I'm also curious if anyone has creative ideas on how to externally induce turbulence on the wort & chill water going into the CFC? E.g. using creative shapes on the plumbing on the liquid-in side?

-AD

 

[RmikeVT]

KW - Good points about avoiding laminar flow at low wort flow rates. No doubt I'm running into this myself. That said, I imagine there's a limit whereby running the pump wide-open will be so fast that cooling efficiency will drop off...?

I'm also curious if anyone has creative ideas on how to externally induce turbulence on the wort & chill water going into the CFC? E.g. using creative shapes on the plumbing on the liquid-in side?

-AD

I've seen plans where folks wrap some sort of metal wiring in a spiral, similar to a gun barrel rifling, and soldier along the way, so the water running through the CFC gets real mixed up and spirals around the copper.

I have a 20' home-made CFC and have found I need to re-circulate to about 170* before I can start filling up carboys. But I do get the wort coming out at 65* with 60* ish tap water. I probably need 5 minutes of re-circulating full blast on both and then I throttle down and go into the carboys. The whole process probably take 30 minutes. Not bad for 12 gallons of wort.

I found an example on the youtubes:
[ame]https://www.youtube.com/watch?v=DVf-lTFpR2c[/ame]

 

[LandoLincoln]

The wire wrap thing doesn't do anything. There is plenty of turbulence with the water hitting the side walls of the helix.

Now, if you had a straight 25' piece of tubing with no turns, then yeah, the wire wrap would be helpful.

 

[KegWrangler]

The wire wrap thing doesn't do anything. There is plenty of turbulence with the water hitting the side walls of the helix.

Now, if you had a straight 25' piece of tubing with no turns, then yeah, the wire wrap would be helpful.

I'd tend to agree with that. Anything over 1gpm in the outer hose is plenty turbulent.

I also agree with the idea of either running the wort up from the bottom of the CFC to the top or putting a valve on the downstream end of the CFC to make sure the tube is completely filled.

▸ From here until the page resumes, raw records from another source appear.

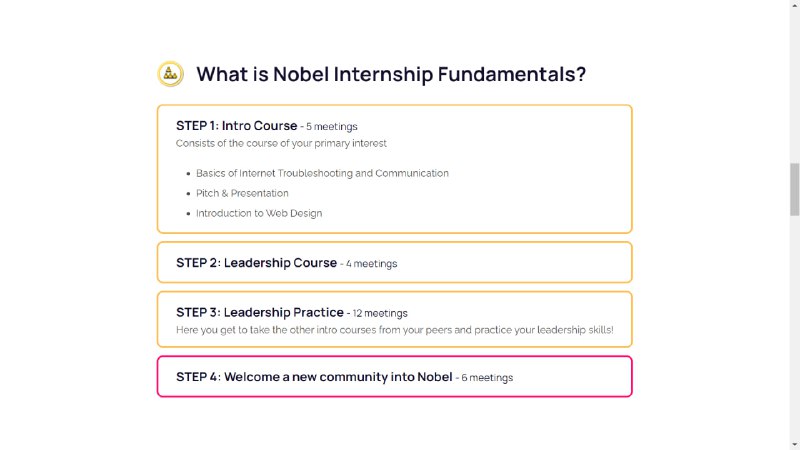Click the scroll down arrow of the page scrollbar
Image resolution: width=800 pixels, height=450 pixels.
point(794,445)
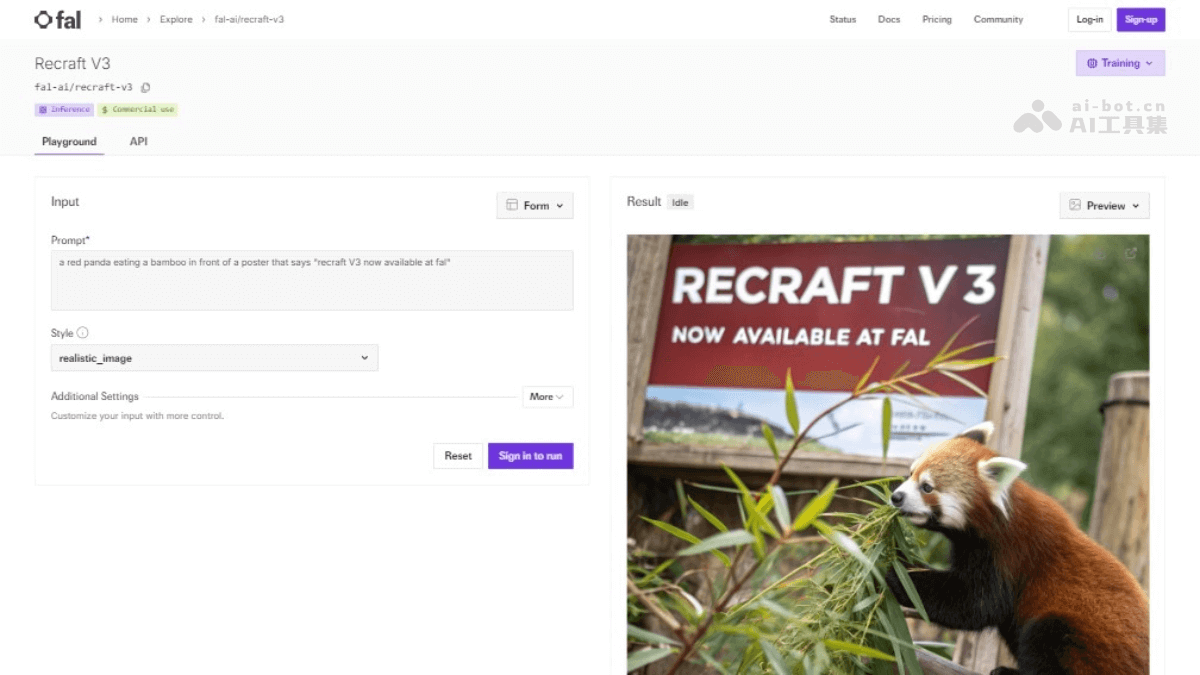Open the Explore breadcrumb link
Viewport: 1200px width, 675px height.
[176, 20]
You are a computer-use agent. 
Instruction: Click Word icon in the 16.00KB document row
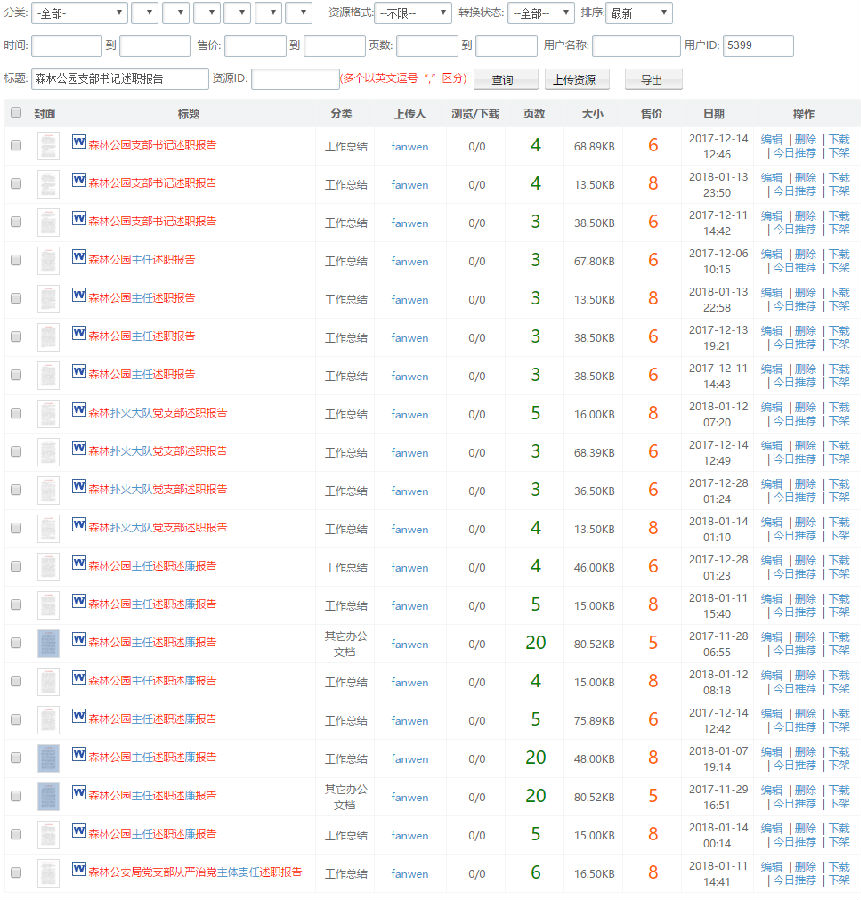click(x=79, y=410)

I don't believe there is any loss in efficiency (overall) by running full open. When you run full open the temperature if the wort coming out will be higher than running at a trickle but that actually makes for a greater efficiency of rate of heat transfer because the rate of transfer is proportional to the difference in temperature between the wort and water. The drop in efficiency that will occur is the greater amount of water used to affect the cooling - but you wanted to chill it faster, right?